Table 3:
FDA Risk-Benefit Analysis, SOLAR-1 (7)
| Dimension | Evidence and Uncertainties | Conclusions and Reasons |
|---|---|---|
| Analysis of Condition | Breast cancer is the most common cancer in women, with more than 260,000 new cases and 40,000 deaths annually. Breast cancer is rare in men, and limited data are available from clinical trials on its treatment. Advanced or metastatic breast cancer is incurable. |
Advanced or metastatic breast cancer is a serious and life-threatening condition with ongoing unmet medical need in both female and male patients. |
| Current Treatment Options | Metastatic breast cancer is not presently curable. Treatment goals are palliative in nature and include delay of disease progression, prolongation of survival, and reduction of cancer-related symptoms. FDA approved therapies for patients with HR-positive, HER2-negative advanced or metastatic breast cancer include endocrine therapy (aromatase inhibitor [AI], fulvestrant) in combination with CDK 4/6 inhibitors (abemaciclib, palbociclib, ribociclib), everolimus with exemestane, endocrine monotherapy (AI, fulvestrant, tamoxifen), and chemotherapy (multiple agents including taxanes, capecitabine, eribulin, vinorelbine, ixabepilone, and gemcitabine.). |
All currently available treatment options are palliative. There is an unmet medical need to improve outcomes of female and male patients with HR-positive, HER2-negative advanced or metastatic breast cancer. |
| Benefit | SOLAR-1 enrolled 572 postmenopausal women and men with HR-positive, HER2-negative advanced or metastatic breast cancer whose disease had progressed or recurred on or after an aromatase inhibitor, with or without a CDK 4/6 inhibitor.
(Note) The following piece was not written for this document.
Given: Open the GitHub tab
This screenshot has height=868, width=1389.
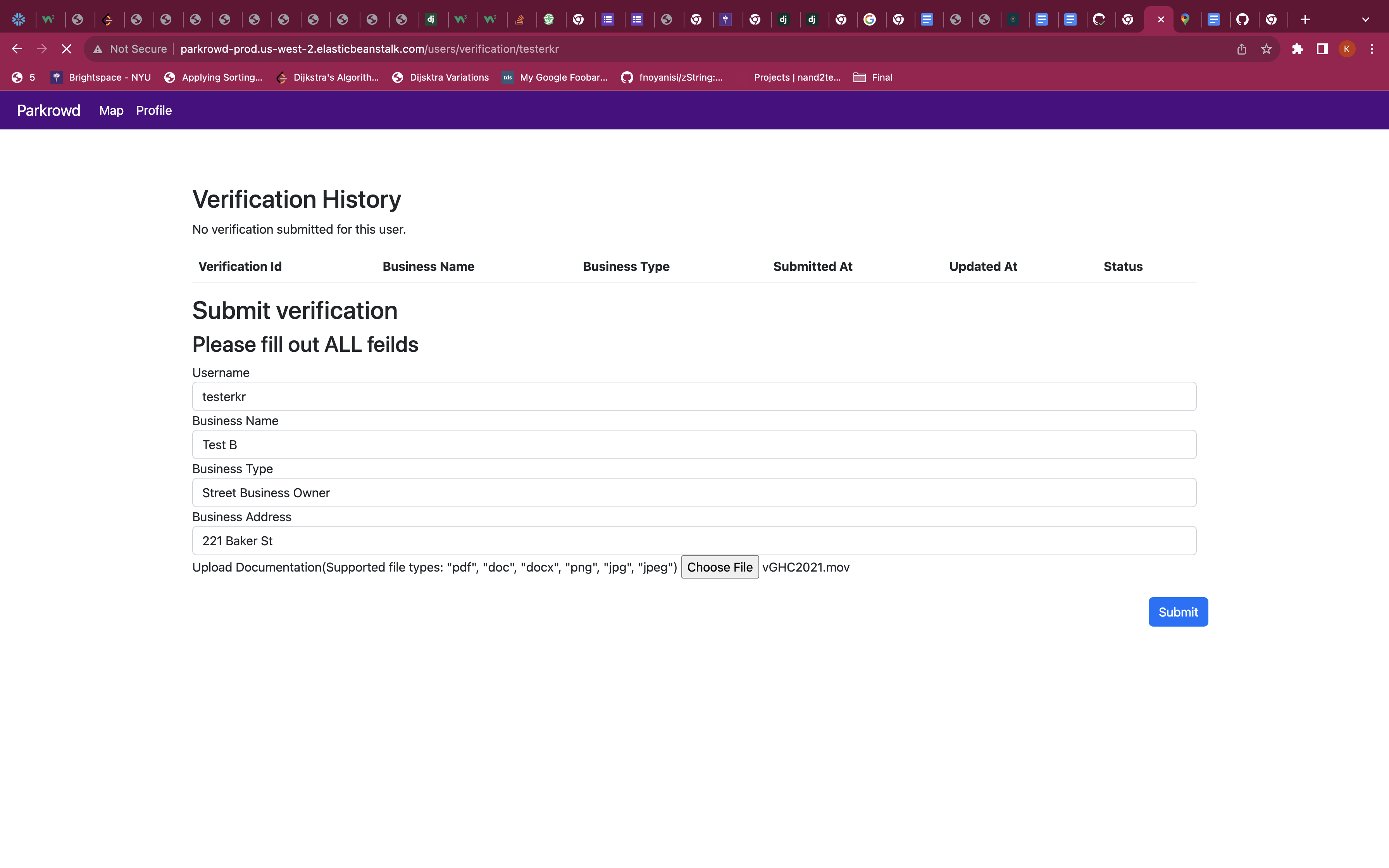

In patients whose tumors had a PIK3CA tumor mutation, the estimated median PFS by investigator assessment in the alpelisib plus fulvestrant arm was 11.0 months (95% CI: 7.5, 14.5) compared to 5.7 months (95% CI: 3.7, 7.4) in the placebo plus fulvestrant arm (HR 0.65; 95% CI: 0.50, 0.85; two-sided p=0.001). The overall response rate (ORR) in patients with a PIK3CA tumor mutation, measurable disease at baseline, and confirmed response was higher in the alpelisib plus fulvestrant arm (36% versus 16%). |
The SOLAR-1 trial met its primary endpoint with a statistically significant and clinically meaningful improvement in PFS. This is also the first drug approved specifically for the treatment of patients with PIK3CA tumor mutated advanced breast cancer, which represents a new molecular subset in breast cancer. The companion diagnostic test therascreen® PIK3CA RGQ PCR Kit, (QIAGEN Manchester, Ltd.) will be used to select patients who have PIK3CA mutations in tumor tissue specimens and/or in circulating tumor DNA (ctDNA) isolated from plasma specimens. If the test is negative for PIK3CA mutations in plasma, tumor tissue should be tested. |
| Risk and Risk Management | Adverse reactions were common and, except for hyperglycemia and rash, predominantly grade 1-2 in severity. The majority of adverse reactions were managed with dose reductions, temporary treatment discontinuations, supportive care treatments, and/or standard therapy but 21% of patients discontinued alpelisib due to adverse events Severe hypersensitivity, severe cutaneous reactions, hyperglycemia, pneumonitis, diarrhea, and embryo-fetal toxicity are labeled as Warnings and Precautions. The most common adverse reactions on the alpelisib plus fulvestrant arm were glucose increased (79%), creatinine increased (67%), diarrhea (58%), rash (52%), lymphocyte count decreased (52%), gamma glutamyl transferase (GGT) increased (52%), nausea (45%), alanine aminotransferase (ALT) increased (44%), lipase increased (42%), and fatigue (42%). Serious adverse reactions occurred in 35% of patients who received alpelisib plus fulvestrant, including hyperglycemia, rash, diarrhea, acute kidney injury, abdominal pain, and anemia. Twenty-one percent of patients permanently discontinued alpelisib alone due to adverse reactions, and 4.6% permanently discontinued both alpelisib and fulvestrant. |
Alpelisib plus fulvestrant can be used safely with appropriate labeling. No REMS is indicated. |